There are three subtypes of opioid receptors: μ (MOR), κ (KOR), and δ (DOR). A majority of opioids are primarily MOR agonists resulting in analgesia with known detrimental effects; however, there is extensive research utilizing agonistic activity at the KOR and DOR subtypes. The KOR binds to endogenous dynorphins producing an analgesic effect in a similar biochemical nature as MOR with adverse effects such as dysphoria and sedation [69]. Although investigative efforts have focused on creating a new analgesic through this receptor, it also has the potential for OUD treatment by mitigating withdrawal symptoms with less respiratory depression compared to MOR agonists [70]. Additionally, the dysphoric effects, perceived as an adverse effect, are preferred in OUD treatment as it reduces their dependence potential compared to the reinforcing euphoric effects of MOR agonists [71]. Butorphanol is a synthetic opioid acting as a partial MOR agonist with a higher affinity for KOR that has demonstrated greater efficacy and less dependence when compared to morphine [72].

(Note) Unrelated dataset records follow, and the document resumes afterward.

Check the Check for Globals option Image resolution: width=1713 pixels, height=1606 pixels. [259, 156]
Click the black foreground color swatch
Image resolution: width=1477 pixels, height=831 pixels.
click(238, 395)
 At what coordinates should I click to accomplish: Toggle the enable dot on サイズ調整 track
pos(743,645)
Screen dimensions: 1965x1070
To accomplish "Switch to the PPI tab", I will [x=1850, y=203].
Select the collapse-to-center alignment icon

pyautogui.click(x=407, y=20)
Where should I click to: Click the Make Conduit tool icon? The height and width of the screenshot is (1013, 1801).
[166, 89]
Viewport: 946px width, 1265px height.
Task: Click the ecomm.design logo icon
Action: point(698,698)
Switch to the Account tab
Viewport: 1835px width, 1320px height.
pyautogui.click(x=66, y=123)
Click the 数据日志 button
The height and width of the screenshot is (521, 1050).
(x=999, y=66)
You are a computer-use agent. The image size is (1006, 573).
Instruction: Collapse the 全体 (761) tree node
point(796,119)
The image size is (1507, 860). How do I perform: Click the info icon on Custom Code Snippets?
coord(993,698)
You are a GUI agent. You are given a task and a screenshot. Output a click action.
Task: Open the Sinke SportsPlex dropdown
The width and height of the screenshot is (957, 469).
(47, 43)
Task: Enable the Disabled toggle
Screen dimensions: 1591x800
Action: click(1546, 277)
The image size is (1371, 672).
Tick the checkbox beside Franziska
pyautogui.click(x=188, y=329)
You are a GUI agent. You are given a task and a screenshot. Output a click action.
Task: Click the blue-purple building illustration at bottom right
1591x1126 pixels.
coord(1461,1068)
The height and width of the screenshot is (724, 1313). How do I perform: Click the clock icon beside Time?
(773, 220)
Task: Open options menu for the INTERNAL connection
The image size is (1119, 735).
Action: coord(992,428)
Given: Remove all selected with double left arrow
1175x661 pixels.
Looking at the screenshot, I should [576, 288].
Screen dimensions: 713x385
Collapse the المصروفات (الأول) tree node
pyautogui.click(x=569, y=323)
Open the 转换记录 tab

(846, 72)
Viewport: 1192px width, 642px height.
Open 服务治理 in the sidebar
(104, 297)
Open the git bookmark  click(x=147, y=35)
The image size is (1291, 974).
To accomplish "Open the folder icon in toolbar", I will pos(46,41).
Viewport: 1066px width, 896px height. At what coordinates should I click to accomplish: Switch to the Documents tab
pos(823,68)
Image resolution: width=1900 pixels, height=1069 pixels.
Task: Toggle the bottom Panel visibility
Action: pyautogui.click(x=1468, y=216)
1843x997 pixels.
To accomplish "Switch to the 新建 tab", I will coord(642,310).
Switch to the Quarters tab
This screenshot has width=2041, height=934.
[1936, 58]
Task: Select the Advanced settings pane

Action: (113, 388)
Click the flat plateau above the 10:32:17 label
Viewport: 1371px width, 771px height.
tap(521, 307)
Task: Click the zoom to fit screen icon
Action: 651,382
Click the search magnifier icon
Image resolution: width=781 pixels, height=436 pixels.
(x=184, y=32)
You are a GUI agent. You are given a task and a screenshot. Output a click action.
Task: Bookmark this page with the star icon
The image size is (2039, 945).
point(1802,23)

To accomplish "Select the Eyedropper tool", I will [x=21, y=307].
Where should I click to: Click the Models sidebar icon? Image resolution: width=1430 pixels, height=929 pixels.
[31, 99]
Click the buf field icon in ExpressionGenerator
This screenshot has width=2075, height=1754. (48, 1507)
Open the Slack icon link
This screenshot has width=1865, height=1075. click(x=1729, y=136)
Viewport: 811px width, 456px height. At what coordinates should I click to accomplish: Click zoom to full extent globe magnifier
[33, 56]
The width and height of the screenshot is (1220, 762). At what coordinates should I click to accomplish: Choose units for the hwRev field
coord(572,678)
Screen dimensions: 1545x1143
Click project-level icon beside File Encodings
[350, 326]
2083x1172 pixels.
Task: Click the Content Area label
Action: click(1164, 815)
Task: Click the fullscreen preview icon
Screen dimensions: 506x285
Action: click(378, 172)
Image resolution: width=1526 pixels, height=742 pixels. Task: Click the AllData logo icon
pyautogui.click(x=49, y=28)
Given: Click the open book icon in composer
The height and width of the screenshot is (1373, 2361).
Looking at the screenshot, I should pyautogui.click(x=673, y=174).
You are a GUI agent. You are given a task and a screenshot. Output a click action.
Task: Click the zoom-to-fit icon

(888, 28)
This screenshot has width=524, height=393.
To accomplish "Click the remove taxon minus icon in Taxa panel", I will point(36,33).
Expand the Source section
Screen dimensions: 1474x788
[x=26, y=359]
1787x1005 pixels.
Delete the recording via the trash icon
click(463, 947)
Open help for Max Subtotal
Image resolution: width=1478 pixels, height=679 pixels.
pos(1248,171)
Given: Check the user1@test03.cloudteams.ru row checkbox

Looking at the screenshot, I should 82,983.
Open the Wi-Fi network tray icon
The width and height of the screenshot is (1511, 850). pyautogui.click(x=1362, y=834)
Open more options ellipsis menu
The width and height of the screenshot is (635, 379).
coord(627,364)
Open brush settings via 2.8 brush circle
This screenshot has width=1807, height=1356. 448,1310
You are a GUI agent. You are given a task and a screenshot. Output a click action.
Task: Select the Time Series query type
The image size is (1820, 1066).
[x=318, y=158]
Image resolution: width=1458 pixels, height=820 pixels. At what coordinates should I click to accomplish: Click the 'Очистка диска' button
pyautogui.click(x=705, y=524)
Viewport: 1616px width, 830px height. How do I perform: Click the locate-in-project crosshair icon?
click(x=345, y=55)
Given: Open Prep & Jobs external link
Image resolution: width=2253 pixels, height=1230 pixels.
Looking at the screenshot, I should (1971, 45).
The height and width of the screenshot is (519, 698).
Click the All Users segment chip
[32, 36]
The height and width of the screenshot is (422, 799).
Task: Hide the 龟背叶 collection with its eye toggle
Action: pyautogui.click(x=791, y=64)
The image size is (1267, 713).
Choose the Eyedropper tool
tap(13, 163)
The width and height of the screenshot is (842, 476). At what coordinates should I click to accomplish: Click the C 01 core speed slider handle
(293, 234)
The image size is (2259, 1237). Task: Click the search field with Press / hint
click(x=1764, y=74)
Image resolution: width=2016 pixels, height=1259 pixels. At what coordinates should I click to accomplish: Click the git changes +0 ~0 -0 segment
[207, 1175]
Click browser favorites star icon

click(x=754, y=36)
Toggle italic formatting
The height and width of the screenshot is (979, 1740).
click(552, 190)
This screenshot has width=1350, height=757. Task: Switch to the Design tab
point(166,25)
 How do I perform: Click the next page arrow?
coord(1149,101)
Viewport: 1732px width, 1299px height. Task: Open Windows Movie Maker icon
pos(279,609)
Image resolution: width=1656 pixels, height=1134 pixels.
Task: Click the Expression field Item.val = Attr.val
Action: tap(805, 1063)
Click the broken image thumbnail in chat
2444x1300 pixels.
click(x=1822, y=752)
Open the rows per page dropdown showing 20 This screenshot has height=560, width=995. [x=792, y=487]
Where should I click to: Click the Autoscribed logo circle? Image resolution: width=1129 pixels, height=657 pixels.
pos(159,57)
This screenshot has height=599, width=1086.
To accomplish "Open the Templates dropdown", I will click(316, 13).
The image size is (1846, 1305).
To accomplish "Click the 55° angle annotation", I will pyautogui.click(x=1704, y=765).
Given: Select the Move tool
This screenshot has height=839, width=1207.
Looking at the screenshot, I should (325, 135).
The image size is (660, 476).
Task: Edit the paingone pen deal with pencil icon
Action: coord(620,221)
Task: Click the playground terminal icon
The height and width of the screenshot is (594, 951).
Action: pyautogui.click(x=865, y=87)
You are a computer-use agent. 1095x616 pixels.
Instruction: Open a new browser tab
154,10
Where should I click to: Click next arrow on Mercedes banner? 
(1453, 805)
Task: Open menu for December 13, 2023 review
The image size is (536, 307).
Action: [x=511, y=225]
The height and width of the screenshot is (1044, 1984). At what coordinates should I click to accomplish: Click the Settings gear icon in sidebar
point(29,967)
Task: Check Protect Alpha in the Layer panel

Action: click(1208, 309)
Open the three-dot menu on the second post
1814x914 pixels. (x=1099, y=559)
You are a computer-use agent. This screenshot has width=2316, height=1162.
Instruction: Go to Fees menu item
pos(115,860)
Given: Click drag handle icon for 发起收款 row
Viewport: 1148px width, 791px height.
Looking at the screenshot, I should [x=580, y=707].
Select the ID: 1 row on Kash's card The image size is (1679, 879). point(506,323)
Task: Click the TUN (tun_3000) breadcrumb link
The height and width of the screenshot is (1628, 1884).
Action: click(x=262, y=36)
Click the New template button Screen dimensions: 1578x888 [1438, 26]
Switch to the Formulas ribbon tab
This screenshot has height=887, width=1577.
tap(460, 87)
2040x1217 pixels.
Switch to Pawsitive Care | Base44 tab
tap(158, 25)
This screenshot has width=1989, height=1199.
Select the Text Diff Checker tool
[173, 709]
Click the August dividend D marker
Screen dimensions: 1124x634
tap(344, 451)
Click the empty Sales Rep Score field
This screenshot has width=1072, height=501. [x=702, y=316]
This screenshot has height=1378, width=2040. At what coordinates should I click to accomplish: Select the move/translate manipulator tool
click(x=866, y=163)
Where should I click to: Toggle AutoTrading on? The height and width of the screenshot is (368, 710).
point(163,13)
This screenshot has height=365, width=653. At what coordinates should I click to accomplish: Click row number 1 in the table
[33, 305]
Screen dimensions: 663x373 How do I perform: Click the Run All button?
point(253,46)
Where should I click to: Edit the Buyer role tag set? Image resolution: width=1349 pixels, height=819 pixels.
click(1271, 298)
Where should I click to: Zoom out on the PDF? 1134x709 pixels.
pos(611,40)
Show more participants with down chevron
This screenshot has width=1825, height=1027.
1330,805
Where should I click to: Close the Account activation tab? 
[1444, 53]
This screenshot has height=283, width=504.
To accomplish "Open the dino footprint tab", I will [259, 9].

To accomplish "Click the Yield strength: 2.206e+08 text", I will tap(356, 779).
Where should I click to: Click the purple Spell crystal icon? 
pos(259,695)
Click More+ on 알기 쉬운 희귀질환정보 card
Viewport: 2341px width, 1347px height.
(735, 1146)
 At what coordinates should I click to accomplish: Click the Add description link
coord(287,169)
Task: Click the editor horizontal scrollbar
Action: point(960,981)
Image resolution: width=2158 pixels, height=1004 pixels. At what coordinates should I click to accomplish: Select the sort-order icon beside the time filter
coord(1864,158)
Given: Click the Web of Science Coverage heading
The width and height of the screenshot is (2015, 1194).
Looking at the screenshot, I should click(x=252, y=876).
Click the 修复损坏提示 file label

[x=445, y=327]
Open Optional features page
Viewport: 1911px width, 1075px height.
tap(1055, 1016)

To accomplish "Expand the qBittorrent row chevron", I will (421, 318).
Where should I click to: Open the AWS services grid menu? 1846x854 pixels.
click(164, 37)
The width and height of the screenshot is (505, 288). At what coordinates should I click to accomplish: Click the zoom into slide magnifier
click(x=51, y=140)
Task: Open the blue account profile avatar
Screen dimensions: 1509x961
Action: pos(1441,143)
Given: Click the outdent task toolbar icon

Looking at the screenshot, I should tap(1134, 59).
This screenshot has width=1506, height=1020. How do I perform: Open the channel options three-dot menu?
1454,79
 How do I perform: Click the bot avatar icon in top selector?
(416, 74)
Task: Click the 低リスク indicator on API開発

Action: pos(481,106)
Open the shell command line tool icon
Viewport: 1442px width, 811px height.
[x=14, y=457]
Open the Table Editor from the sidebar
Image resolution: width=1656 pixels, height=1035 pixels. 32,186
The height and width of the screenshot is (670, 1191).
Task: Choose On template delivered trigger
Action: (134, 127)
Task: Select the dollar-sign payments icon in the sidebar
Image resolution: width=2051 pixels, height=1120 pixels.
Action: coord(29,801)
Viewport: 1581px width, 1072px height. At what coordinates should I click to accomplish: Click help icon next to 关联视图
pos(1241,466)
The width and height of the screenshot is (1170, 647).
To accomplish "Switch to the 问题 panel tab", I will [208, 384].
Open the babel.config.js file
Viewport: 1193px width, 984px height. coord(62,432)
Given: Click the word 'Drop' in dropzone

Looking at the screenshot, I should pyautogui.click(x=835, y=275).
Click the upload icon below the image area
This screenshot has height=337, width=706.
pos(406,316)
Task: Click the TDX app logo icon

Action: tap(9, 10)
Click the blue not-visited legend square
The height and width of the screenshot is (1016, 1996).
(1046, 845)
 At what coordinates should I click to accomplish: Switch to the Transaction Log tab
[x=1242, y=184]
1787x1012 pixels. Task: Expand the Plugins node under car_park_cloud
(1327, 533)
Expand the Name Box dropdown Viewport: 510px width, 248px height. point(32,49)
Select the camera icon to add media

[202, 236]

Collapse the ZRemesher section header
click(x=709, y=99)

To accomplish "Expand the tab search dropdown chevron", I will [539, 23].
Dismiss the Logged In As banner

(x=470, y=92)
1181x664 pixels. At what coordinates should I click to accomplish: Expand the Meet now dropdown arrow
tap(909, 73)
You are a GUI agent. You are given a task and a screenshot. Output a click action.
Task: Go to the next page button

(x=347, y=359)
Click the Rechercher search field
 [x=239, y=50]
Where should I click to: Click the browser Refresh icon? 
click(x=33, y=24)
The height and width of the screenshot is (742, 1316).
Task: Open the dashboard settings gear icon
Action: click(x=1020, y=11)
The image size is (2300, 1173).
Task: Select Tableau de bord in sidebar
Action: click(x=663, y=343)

The DOR binds to endogenous enkephalins producing an analgesic response similar to the other opioid subtype receptors [69]. Similar to KOR agonists, DOR agonists are potentially useful for OUD treatment with favorable anti-depressant and anti-anxiolytic effects [73]. Although common opioid side effects such as respiratory depression and constipation are not associated with DOR agonists, rat models demonstrate an increase in convulsive activity [48••]. KOR and DOR agonists are potential targets for OUD treatment due to their quality analgesic effects and desirable side effect profile.

Other Therapies

OREX-1019 is a compound that imitates the mechanism of buprenorphine/naltrexone and produces a dose dependent in MOR agonist effect of remifentanil with the added benefit of low abuse potential [74]. It demonstrates promise for another option in current treatments for OUD, aimed particularly at relapse prevention [74]. The medical cannabinoid is a non-conventional therapy that has regained traction since the legalization of marijuana in several states. Both rodent model and pilot clinical studies indicate exposure to cannabidiol (CBD) reduces the opioid reward effect while also diminishing cravings, with results lasting weeks after CBD exposure [8]. Synthetic cannabinoids dronabinol and nabilone are partial agonists towards cannabinoid receptors that are under investigation for their analgesic effects [75]. Alterations to the cholinergic system have effects on the opioid reward circuit in the central nervous system, representing a potential therapeutic target [76]. Related to the lack of pharmacologic specificity in targeting acetylcholine receptors, this has been challenging to study [76]. However, cholinesterase inhibitors exhibit promising results in clinical studies by reducing opioid adverse effects without reducing analgesia [76]. Lorcaserin is a 5-hydroxytryptamine agonist that has shown a dose-dependent abstinence signal in smokers, with a 2017 rodent study demonstrating suppression of oxycodone self-administration and cue-induced reinstatement [38, 77].

Conclusion

The opioid epidemic continues to inflict devastating consequence on the health of the USA and worldwide. Substantial strides have been made to increase awareness of OUD as a serious healthcare issue and facilitate access to appropriate management options. Significant improvement is required with regard to treatment efficacy, availability, and retention. Enhancements to current treatment options have shown promise, although the medical advancements of biologics, gene-targeted therapy, and biased agonism demonstrate even greater potential. Ultimately, the clinical viability of current research may determine the resolution of the opioid epidemic.